┌─ RECORDS PROVIDED

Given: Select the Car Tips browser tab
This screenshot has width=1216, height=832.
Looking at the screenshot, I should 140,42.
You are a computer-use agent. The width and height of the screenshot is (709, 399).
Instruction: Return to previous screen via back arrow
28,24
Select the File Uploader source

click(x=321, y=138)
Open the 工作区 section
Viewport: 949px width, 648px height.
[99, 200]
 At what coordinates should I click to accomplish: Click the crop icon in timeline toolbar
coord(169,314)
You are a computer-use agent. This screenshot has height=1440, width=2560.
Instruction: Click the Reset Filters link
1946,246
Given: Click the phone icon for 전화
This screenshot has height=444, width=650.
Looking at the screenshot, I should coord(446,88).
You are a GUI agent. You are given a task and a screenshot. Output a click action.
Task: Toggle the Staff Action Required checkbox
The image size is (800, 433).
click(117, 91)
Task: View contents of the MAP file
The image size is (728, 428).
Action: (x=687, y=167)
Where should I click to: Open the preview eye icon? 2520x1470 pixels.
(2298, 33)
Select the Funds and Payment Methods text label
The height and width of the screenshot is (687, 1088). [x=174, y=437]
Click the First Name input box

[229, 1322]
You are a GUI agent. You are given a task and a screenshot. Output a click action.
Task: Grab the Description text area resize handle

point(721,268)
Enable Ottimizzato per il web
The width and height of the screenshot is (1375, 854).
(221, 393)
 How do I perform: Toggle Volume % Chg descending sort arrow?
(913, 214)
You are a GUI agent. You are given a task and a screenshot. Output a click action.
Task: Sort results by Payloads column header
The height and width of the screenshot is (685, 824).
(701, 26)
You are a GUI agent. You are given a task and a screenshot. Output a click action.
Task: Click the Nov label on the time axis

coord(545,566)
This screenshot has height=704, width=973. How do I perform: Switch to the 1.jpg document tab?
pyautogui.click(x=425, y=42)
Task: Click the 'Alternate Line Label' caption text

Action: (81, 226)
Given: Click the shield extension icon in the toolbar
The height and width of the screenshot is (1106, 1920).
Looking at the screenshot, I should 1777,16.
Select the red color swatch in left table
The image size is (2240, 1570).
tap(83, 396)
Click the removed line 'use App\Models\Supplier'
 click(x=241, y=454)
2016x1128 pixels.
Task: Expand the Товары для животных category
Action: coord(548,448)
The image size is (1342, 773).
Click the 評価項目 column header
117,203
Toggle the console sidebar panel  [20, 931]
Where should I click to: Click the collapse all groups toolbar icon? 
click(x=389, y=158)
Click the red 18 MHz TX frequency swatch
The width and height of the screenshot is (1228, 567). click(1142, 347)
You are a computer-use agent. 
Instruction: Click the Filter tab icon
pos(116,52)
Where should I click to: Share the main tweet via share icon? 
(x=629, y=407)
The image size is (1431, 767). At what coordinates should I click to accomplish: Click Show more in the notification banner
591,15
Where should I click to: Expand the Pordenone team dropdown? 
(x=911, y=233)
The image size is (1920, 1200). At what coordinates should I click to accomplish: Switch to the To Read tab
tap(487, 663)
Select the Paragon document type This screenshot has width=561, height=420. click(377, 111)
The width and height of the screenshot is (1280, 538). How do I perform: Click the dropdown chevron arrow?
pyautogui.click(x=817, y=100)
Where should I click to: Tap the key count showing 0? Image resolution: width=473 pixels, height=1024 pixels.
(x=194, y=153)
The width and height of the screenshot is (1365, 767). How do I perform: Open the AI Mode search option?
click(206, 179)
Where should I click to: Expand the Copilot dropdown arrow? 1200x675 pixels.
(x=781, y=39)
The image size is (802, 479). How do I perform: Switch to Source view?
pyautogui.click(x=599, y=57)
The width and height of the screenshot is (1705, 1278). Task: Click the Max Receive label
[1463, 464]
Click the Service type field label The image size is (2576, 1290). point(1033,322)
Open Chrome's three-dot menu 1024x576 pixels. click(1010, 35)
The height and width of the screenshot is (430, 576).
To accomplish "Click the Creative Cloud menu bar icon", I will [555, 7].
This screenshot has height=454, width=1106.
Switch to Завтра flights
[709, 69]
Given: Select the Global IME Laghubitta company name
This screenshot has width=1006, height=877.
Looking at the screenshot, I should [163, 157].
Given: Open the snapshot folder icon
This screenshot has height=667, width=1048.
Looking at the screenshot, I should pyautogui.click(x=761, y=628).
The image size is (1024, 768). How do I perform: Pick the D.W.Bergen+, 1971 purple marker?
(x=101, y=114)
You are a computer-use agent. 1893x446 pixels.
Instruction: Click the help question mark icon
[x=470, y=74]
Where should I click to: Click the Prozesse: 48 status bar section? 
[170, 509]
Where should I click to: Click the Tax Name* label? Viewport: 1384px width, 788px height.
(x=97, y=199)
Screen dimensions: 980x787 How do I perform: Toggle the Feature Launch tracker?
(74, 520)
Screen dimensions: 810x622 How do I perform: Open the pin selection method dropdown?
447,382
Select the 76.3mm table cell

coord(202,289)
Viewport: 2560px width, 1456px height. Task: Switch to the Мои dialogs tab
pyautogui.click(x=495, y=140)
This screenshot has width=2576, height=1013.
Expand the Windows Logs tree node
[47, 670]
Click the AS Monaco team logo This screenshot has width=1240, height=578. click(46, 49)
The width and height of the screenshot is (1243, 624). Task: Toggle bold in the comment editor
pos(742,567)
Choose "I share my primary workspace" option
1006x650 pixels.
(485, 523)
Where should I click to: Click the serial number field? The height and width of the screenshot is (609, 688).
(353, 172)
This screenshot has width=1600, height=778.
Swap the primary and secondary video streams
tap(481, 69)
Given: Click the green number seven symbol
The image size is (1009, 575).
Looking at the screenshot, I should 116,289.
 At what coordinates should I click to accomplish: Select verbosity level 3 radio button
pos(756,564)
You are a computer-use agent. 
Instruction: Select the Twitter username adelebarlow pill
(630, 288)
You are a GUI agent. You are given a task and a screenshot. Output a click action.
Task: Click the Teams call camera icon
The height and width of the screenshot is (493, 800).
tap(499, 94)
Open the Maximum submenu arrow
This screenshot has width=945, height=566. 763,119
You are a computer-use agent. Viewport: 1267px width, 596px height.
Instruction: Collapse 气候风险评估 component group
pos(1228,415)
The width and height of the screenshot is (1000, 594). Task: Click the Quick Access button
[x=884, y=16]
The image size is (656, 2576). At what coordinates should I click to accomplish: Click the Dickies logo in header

└─

* [WHAT THE TASK REQUIRES]:
Check the lines above and copy each one that includes "logo".

* [YOUR RESPONSE]:
Click the AS Monaco team logo This screenshot has width=1240, height=578. click(46, 49)
The image size is (656, 2576). At what coordinates should I click to accomplish: Click the Dickies logo in header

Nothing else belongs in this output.